■ Assignment ■
Find the string "Viewport" in the records. Copy every line it appears in.

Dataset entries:
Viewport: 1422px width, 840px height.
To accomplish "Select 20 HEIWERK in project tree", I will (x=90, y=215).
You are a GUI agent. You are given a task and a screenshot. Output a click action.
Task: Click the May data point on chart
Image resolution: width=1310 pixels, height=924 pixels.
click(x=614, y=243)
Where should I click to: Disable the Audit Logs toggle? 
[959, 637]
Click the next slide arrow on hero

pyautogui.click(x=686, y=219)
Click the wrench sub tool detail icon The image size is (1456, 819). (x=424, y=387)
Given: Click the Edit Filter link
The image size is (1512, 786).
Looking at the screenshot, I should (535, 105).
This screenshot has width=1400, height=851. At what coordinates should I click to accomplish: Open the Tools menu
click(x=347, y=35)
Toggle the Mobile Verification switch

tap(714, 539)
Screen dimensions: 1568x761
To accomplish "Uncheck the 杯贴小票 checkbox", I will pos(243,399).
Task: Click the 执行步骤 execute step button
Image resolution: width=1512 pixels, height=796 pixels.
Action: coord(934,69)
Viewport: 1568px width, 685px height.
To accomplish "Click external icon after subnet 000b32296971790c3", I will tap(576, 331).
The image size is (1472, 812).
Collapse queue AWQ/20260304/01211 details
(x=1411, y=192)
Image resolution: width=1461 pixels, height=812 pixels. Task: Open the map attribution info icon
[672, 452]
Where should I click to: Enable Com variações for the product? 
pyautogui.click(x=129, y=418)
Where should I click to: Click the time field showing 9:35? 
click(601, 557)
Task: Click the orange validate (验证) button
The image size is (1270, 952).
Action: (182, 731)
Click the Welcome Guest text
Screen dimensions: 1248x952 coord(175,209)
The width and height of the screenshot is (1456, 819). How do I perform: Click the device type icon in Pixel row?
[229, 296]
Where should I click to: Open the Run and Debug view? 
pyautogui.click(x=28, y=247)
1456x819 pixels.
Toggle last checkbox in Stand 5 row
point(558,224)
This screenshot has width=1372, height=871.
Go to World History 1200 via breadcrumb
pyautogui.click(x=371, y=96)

■ Written reply ■
Viewport: 1422px width, 840px height.
Viewport: 1568px width, 685px height.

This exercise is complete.